A guide to mobile working terminology:
- GPRS (General Packet Radio Services also known as 2G) – This was the first mobile network standard which transmits data in packets, and thus achieves greater speeds. It is an evolution from GSM (our current main mobile standard). It provides an ‘always-on’ rather than dial-up data connection at speeds up to 56Kbps. It is particularly suited for email and internet browsing.
- 3G (also known as UMTS) – This is the third generation of cellular technology. It allows much faster data transfer, up to 384Kbps, similar to domestic broadband.
- Wi-Fi (Wireless Fidelity) – Wireless internet access. Various public access points (known as HotSpots) enable users to enjoy high-speed wireless connections to the internet at broadband speeds to a mobile device – laptop, PDA etc. Speeds typically around 1Mbps.
- HSDPA (High-speed Downlink Packet Access or 3.5G) – Provides greater speeds with all mobile applications, to access information such as emails or high-volume downloads from the internet or intranet. All this is made possible by the HSDPA transmission technology. Delivers faster download speeds – up to a theoretical maximum of 1.8 Mbps in the first phase.

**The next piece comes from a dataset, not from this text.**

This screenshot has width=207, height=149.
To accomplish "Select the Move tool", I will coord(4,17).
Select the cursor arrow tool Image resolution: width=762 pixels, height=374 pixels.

- BlackBerry – A device that sends and receives email, provides internet access and also incorporates personal management tools such as a diary and contacts book. A growing number of third-party business applications are also available for BlackBerry.
- Bluetooth – A wireless technology that enables mobile phones, PDAs, laptops and other devices within a 10m radius to connect with each other. Wireless headsets are the most commonly used of Bluetooth devices.
- Roaming – Allows you to move between international mobile networks without any interruption in services or loss of connection, i.e. when making calls while travelling abroad.
- Tri-band – Phones that cover three frequencies. Phones with this capability can be used in most countries in Europe, Australia, Asia and most of North America. Quad-band phones cover one additional frequency, which is typically used in parts of North America as well as South America and the Caribbean.
- WiMax – An emerging standard complimentary to Wi-Fi but with much higher speed and range.